**WORK ORDER:** What you return must match the entries exactly, except that the pictures are gone.

[DATASET EXTRACT — start]

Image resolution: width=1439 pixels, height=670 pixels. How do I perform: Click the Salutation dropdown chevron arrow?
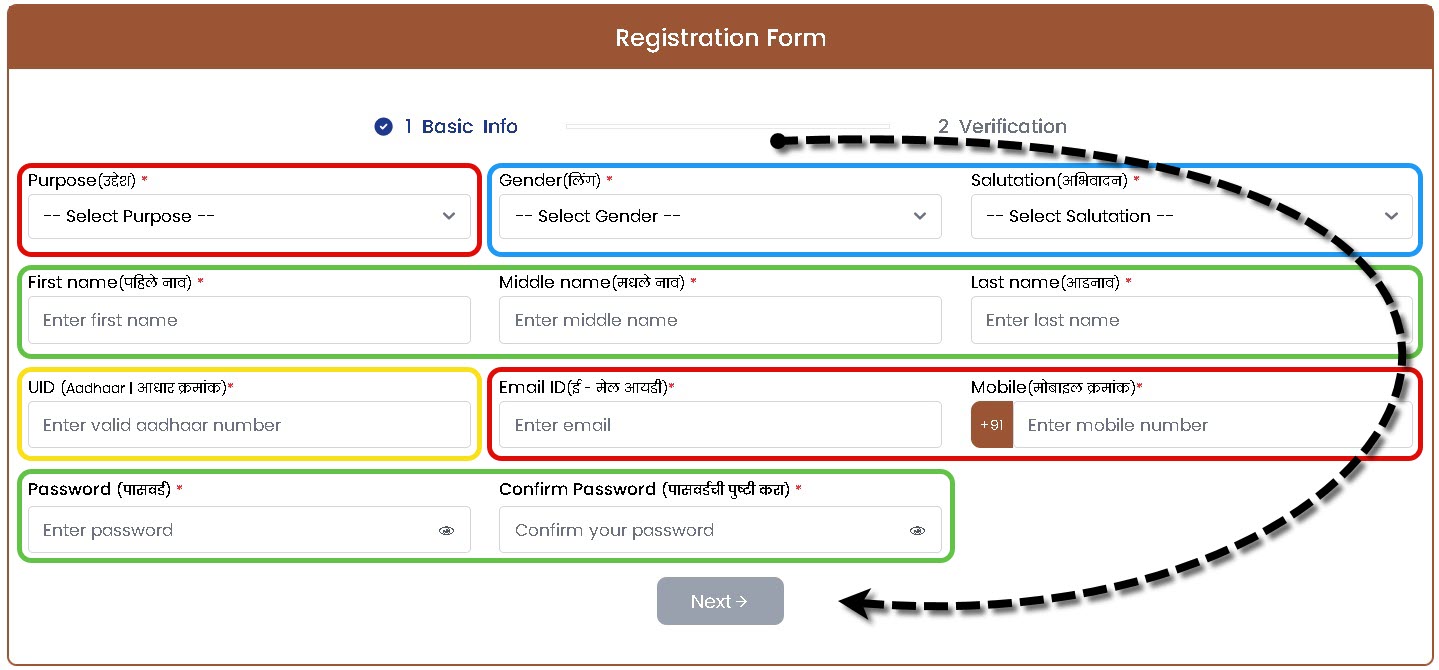click(x=1391, y=216)
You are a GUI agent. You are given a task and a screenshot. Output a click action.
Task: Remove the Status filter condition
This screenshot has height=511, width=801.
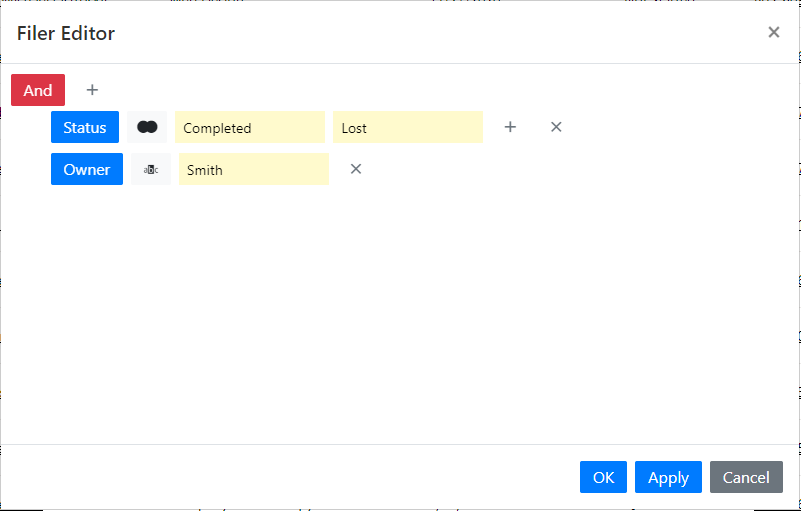point(556,127)

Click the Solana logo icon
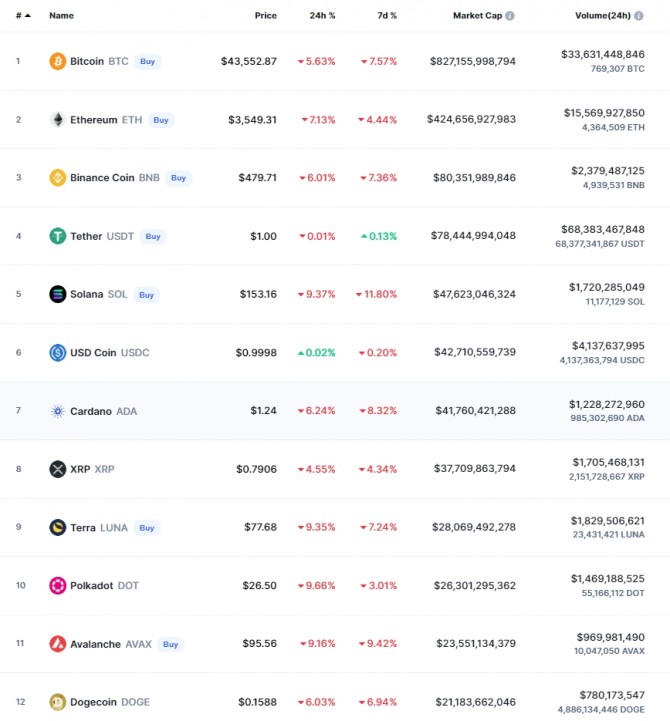pyautogui.click(x=57, y=294)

[DATASET EXTRACT — finish]

**ANSWER SECTION:**
Image resolution: width=1439 pixels, height=670 pixels. How do I perform: Click the Salutation dropdown chevron arrow?
click(x=1391, y=216)
You are a GUI agent. You are given a task and a screenshot. Output a click action.
Task: Remove the Status filter condition
This screenshot has height=511, width=801.
point(556,127)

Click the Solana logo icon
pyautogui.click(x=57, y=294)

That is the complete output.